Cualquier persona, por atenta que parezca, ha perdido la noción del tiempo alguna vez. La mentira es un antivalor que solo algunos sujetos son capaces de conservar durante un largo período de tiempo. Y, aunque ahora digan que nunca nos han “dejado empanados”, no será alguien de fiar. Meterse en la inmensidad del pensamiento es a menudo tan grato como necesario, aunque parezca mentira.

En este escrito no seré el autor del “inventario general de insultos”, solo se decir que nos han entretenido el hambre con la mentira que ha ido muy lejos; pero hoy, abrigamos la esperanza de volver a caer. En semejante engaño, que, como una bola de nieve, entre más rueda, más grande se vuelve.

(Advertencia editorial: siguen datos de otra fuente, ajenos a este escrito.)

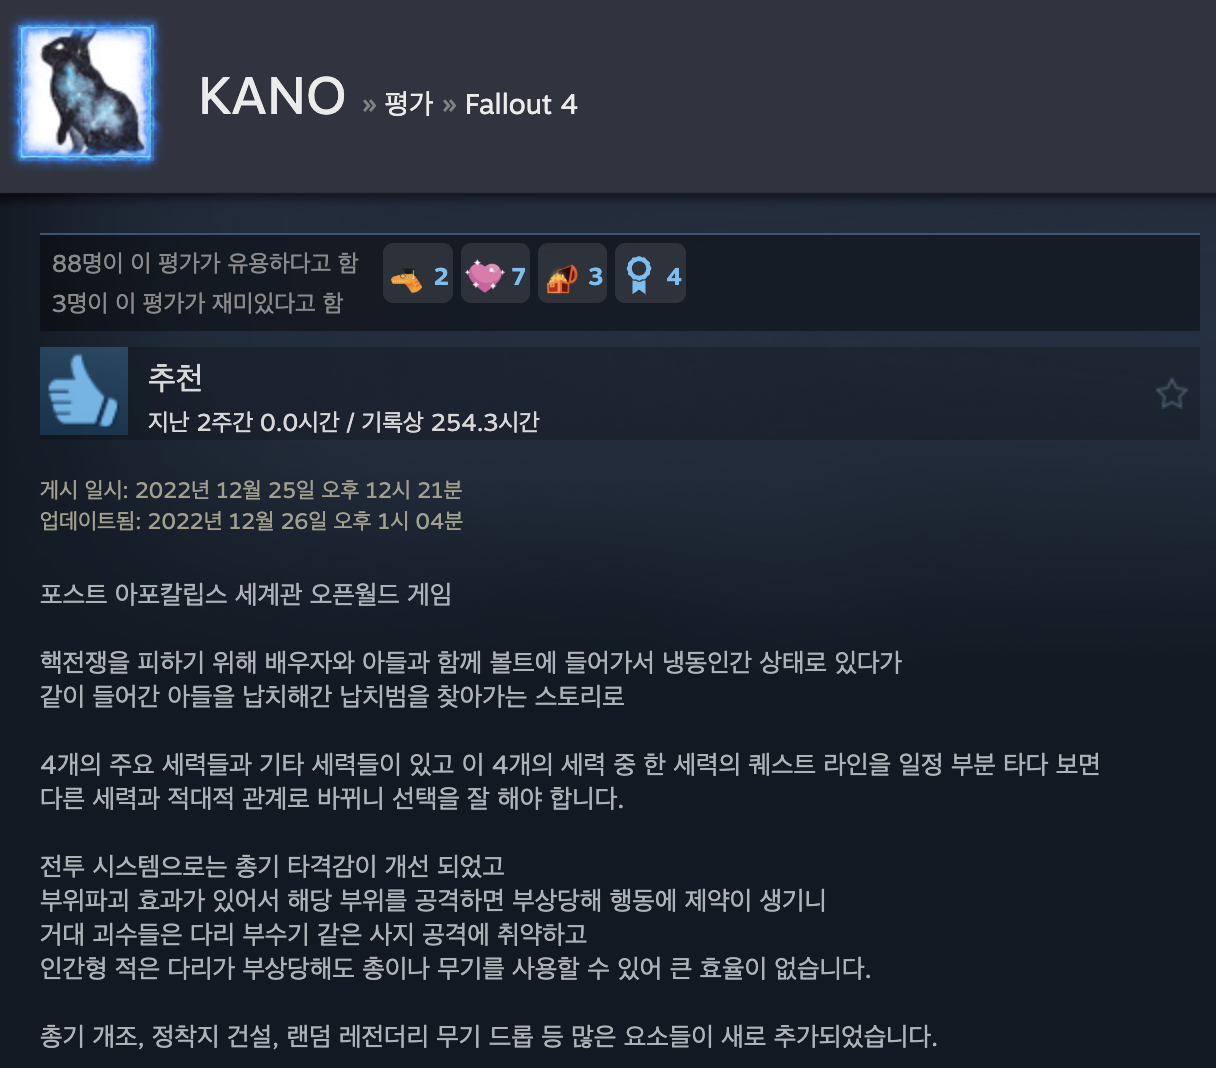Click the award count 7 next to the heart
The image size is (1216, 1068).
(518, 277)
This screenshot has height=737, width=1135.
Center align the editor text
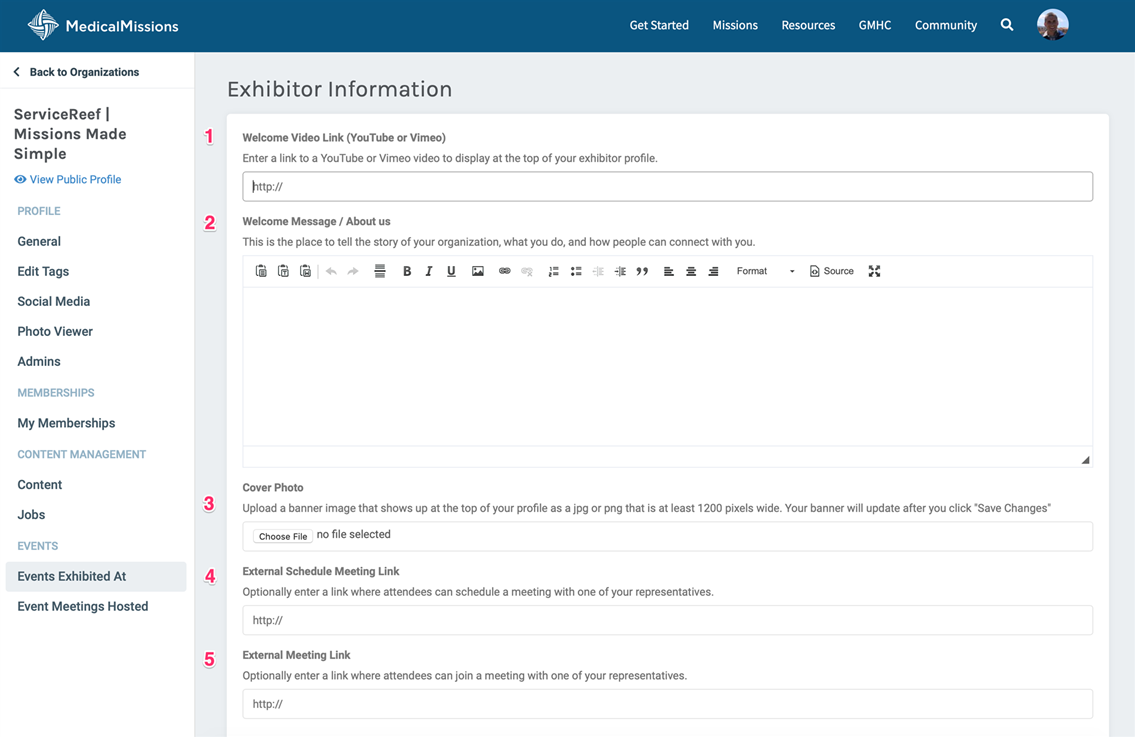pyautogui.click(x=691, y=271)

Pero, no solo dejaron metida a la novia en el altar. Cayeron en la maña de tiempo en tiempo, autoridades departamentales, municipales, sociedad de ingenieros y representantes de gremios económicos del departamento del Cauca, quienes al igual que la comunidad, la entusiasmaron con los beneficios que planteaba el proyecto, así como del tipo de obras que se realizarían en este importante corredor vial.

“Estar en babia”, es una dicción que nos lleva a otras disquisiciones históricas muy lejanas en el tiempo, ojalá no sea aquella mentira piadosa que nos legó un arzobispo al exclamar: “de Popayán ni el polvo”. En lengua popayanense, el expresivo término “babia” tiene que ver con el hecho de comer “la sopa boba”, por la situación de marginación y desamparo a que nos han sometido desde hace varios años, talvez seis o más, en todo caso, dos gobiernos nacionales.

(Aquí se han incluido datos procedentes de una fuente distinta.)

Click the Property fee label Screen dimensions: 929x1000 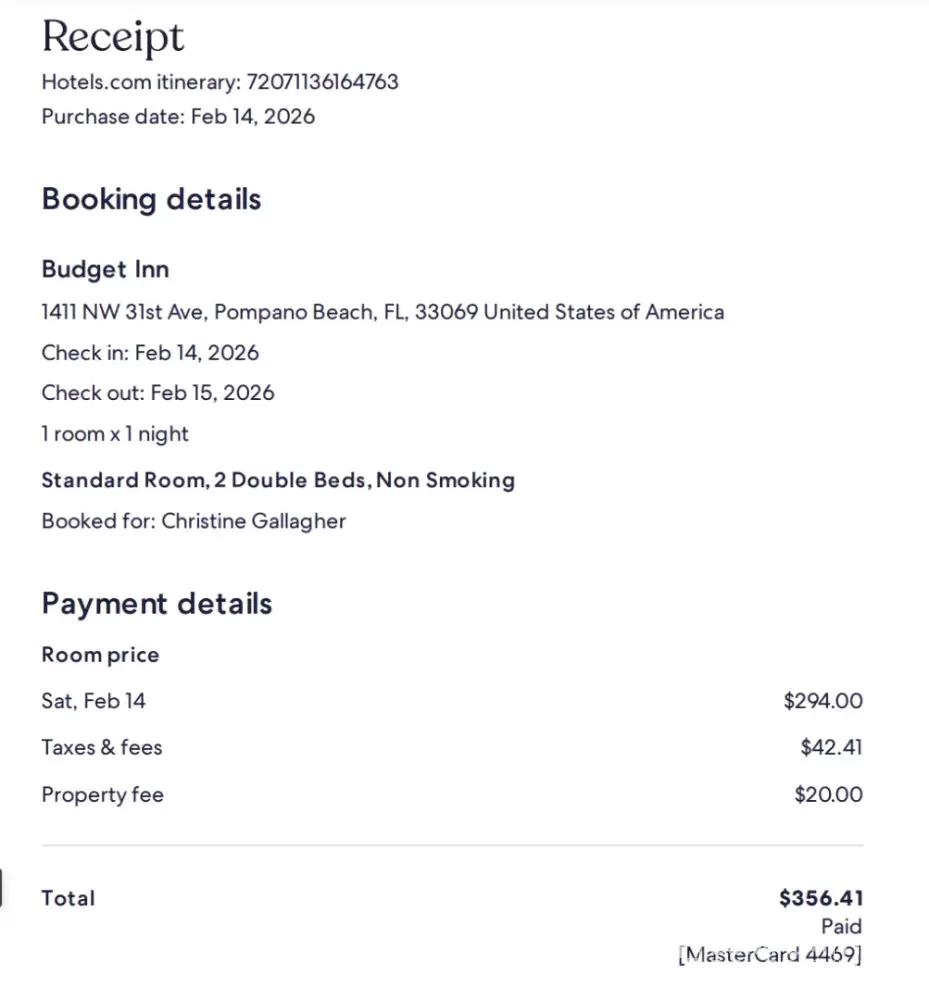(x=102, y=795)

“Estar en babia”, es estar distraído, alejado de aquello de que se trata. La mayoría de ingenieros, técnicos y críticos coinciden en que hace referencia a esta comarca, donde habita el sujeto que anda siempre embobado. Hay quienes conversan y yo escribo que, vivimos en la “patria boba”, de tontos por ser gentes de cortos alcances, a quienes se atribuyen costumbres ridículas. Repitiendo siempre, lo que le dicen los huevos al sartén: ¡Nos tienen fritos!  La alusión de bobos o tontos a quienes se les cae la baba, es frecuente en la retórica de “Popaiam”. Son muchas fantasías juntas en la construcción del corredor vial de “cuanta degeneración”. Utopías para la conectividad del centro del país con el sur del continente. Van y vienen anunciantes anuales, “que el período de preconstrucción avanza. Que el diseño geométrico de la vía, las consultas previas, que las licencias ambientales aprobadas todas. Que adquirieron el 62% de los predios.  Que el contrato establece que los tramos deben tener anuencia medioambiental. Que hay acuerdo de cesión a los nuevos accionistas”…, que el otro SÍ, que el otro NO…

Civilidad: La parte positiva de esta historia es, hacer conocer las tonterías cometidas por los hombres.